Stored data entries

============================================================

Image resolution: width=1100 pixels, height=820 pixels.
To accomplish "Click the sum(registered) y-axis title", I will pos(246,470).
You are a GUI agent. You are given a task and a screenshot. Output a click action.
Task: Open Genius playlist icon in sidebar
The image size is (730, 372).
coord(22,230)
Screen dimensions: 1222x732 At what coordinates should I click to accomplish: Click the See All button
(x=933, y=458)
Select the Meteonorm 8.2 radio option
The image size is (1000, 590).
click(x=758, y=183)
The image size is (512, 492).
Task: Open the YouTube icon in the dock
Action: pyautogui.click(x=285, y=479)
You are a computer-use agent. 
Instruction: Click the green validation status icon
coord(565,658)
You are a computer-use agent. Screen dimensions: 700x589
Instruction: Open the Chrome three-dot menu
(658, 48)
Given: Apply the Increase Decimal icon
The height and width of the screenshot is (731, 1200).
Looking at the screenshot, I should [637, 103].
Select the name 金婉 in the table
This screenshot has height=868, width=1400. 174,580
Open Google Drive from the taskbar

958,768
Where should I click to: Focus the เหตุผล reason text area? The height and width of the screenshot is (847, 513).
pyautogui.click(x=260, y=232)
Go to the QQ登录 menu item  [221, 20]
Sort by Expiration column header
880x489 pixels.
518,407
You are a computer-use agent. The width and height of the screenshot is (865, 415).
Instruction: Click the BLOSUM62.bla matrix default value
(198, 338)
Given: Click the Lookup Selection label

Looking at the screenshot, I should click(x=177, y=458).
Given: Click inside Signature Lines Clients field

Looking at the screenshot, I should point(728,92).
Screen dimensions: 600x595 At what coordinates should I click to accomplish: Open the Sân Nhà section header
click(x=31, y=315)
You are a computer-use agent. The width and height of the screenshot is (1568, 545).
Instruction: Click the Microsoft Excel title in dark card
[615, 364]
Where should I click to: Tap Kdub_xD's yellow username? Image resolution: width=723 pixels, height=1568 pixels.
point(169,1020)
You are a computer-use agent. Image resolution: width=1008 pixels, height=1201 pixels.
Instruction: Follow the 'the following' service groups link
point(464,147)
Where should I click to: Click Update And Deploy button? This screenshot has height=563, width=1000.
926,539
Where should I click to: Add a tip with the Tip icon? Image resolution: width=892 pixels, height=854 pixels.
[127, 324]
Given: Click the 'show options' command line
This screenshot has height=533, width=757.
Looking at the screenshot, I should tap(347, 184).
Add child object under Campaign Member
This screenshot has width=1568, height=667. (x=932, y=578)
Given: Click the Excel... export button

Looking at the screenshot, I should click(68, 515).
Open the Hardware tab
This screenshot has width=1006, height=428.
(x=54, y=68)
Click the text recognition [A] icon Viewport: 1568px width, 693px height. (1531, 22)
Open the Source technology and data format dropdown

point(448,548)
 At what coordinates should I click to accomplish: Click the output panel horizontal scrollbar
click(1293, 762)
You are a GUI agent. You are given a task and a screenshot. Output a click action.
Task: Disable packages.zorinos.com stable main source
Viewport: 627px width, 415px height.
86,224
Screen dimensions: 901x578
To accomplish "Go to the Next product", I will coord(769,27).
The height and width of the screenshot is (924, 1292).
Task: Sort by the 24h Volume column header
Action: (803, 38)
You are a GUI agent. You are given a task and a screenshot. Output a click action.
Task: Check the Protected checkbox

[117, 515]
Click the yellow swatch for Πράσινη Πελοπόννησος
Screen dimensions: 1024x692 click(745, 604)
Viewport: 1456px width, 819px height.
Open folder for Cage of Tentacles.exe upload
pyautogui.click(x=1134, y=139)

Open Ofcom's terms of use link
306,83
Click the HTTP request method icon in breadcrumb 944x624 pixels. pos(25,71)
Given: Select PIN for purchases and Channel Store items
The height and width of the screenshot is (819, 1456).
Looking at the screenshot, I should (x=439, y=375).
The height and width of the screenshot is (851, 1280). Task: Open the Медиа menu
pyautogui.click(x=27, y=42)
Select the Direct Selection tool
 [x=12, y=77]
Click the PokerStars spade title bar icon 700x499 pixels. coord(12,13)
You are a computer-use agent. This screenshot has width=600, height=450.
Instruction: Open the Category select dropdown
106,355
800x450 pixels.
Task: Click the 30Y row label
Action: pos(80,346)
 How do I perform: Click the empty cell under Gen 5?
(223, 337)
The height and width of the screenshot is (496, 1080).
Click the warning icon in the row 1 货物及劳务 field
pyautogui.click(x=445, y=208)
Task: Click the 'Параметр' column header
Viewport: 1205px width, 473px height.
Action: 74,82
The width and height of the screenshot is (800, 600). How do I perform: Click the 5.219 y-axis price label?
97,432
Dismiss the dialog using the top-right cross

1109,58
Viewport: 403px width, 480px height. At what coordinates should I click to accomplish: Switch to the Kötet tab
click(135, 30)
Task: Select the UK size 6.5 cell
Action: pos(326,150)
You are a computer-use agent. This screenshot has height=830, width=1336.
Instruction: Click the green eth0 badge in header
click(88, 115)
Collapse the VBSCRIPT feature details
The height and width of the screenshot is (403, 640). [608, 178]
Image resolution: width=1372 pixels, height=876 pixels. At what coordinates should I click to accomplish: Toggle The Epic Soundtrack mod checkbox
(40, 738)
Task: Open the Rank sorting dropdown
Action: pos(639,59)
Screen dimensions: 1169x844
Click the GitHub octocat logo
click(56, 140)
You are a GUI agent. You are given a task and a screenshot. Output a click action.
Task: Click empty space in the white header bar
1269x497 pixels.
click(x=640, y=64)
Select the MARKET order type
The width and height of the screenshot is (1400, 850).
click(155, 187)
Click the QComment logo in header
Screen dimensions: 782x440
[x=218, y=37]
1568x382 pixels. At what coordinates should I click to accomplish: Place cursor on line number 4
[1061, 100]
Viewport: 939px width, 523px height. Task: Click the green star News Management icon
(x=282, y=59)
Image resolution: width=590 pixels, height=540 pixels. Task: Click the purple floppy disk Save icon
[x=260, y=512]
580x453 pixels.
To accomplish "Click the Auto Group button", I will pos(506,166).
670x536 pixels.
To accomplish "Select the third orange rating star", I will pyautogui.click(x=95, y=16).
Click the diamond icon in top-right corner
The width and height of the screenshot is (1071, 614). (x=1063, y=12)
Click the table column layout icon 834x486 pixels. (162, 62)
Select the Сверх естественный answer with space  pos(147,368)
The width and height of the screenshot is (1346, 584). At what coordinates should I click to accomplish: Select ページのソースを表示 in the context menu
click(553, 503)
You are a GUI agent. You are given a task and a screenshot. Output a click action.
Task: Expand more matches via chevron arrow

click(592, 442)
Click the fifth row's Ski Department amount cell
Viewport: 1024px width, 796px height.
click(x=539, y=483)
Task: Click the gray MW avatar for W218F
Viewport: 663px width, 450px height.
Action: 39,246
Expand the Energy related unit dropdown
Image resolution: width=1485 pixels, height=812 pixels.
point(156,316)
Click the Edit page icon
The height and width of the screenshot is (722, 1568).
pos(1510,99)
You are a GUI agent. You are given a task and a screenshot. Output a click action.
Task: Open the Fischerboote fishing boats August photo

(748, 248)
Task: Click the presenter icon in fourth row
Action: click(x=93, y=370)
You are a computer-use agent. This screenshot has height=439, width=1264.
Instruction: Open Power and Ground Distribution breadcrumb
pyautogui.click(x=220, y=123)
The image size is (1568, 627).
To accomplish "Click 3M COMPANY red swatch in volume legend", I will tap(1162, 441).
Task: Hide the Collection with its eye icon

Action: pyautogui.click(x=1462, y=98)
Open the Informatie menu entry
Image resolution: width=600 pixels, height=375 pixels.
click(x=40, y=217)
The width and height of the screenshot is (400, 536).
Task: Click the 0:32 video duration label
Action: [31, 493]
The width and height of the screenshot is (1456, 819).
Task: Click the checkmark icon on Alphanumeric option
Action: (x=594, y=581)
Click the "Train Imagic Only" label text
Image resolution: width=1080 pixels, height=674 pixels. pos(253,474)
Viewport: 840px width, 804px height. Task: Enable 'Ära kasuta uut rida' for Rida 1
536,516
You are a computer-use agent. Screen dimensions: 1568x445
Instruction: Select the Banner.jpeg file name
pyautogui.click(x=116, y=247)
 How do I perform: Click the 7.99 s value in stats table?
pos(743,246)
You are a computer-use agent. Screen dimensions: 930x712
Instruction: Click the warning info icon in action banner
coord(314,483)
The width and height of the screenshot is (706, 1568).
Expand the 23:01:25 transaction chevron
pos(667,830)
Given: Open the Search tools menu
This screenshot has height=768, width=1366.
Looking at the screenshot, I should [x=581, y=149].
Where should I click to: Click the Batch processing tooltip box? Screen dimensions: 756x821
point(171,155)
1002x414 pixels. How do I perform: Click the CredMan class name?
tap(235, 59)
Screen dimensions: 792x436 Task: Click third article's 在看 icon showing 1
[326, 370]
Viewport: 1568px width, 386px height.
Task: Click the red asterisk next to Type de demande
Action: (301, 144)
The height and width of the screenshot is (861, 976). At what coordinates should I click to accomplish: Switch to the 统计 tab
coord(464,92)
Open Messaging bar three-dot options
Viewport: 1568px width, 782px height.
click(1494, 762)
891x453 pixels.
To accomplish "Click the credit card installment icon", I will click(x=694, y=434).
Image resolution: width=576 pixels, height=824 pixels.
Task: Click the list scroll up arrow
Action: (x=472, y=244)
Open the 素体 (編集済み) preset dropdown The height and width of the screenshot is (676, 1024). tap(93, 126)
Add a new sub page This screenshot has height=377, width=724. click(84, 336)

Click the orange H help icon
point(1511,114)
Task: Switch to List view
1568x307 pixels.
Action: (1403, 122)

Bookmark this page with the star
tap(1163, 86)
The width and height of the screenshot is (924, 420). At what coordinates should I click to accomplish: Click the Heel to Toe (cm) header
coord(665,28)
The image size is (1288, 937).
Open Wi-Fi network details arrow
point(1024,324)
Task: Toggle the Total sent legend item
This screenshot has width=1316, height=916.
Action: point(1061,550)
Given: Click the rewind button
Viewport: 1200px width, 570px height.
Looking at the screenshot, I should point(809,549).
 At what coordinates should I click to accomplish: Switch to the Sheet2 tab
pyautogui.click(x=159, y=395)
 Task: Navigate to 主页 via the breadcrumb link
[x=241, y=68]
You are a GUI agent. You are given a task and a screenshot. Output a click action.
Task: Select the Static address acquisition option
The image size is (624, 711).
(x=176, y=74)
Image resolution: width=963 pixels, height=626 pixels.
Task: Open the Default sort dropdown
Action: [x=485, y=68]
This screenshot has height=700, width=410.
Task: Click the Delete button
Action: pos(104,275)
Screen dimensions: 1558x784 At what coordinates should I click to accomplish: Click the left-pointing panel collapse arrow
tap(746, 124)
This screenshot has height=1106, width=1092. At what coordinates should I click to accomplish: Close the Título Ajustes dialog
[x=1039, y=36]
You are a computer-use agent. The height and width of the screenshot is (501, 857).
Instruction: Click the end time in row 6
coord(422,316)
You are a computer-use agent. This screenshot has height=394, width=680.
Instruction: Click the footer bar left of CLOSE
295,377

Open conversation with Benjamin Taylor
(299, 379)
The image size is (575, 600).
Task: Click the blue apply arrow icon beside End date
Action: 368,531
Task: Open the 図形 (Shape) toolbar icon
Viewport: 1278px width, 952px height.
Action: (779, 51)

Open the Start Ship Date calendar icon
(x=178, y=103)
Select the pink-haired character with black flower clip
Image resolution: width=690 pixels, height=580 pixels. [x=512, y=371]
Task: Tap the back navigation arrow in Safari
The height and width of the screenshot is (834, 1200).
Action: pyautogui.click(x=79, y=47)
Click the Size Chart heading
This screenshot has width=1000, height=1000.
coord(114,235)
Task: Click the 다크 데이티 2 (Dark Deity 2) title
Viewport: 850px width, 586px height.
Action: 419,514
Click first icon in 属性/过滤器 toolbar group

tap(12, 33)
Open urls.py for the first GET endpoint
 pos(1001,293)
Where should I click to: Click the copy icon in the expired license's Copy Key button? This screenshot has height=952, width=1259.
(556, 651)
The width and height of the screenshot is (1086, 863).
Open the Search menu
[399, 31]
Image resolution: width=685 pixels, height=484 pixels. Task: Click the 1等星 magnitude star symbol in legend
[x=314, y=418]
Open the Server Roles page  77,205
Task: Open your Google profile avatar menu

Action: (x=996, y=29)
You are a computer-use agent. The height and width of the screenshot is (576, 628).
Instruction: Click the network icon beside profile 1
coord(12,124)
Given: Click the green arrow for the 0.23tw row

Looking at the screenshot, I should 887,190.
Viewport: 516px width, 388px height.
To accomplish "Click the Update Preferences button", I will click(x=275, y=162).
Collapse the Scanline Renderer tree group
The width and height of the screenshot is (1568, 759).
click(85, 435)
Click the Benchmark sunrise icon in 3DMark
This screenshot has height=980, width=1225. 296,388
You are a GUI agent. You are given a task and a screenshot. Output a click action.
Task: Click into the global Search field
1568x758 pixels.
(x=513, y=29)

============================================================

### What the exercise asks
What are the lines above, starting at the one with "Instruction: Click the Microsoft" and ending at the one with "Screen dimensions: 901x578"? Give them again exactly, and only them.

### Output
Instruction: Click the Microsoft Excel title in dark card
[615, 364]
Where should I click to: Tap Kdub_xD's yellow username? Image resolution: width=723 pixels, height=1568 pixels.
point(169,1020)
You are a computer-use agent. Image resolution: width=1008 pixels, height=1201 pixels.
Instruction: Follow the 'the following' service groups link
point(464,147)
Where should I click to: Click Update And Deploy button? This screenshot has height=563, width=1000.
926,539
Where should I click to: Add a tip with the Tip icon? Image resolution: width=892 pixels, height=854 pixels.
[127, 324]
Given: Click the 'show options' command line
This screenshot has height=533, width=757.
Looking at the screenshot, I should tap(347, 184).
Add child object under Campaign Member
This screenshot has width=1568, height=667. (x=932, y=578)
Given: Click the Excel... export button

Looking at the screenshot, I should click(68, 515).
Open the Hardware tab
This screenshot has width=1006, height=428.
(x=54, y=68)
Click the text recognition [A] icon Viewport: 1568px width, 693px height. (1531, 22)
Open the Source technology and data format dropdown

point(448,548)
 At what coordinates should I click to accomplish: Click the output panel horizontal scrollbar
click(1293, 762)
You are a GUI agent. You are given a task and a screenshot. Output a click action.
Task: Disable packages.zorinos.com stable main source
Viewport: 627px width, 415px height.
86,224
Screen dimensions: 901x578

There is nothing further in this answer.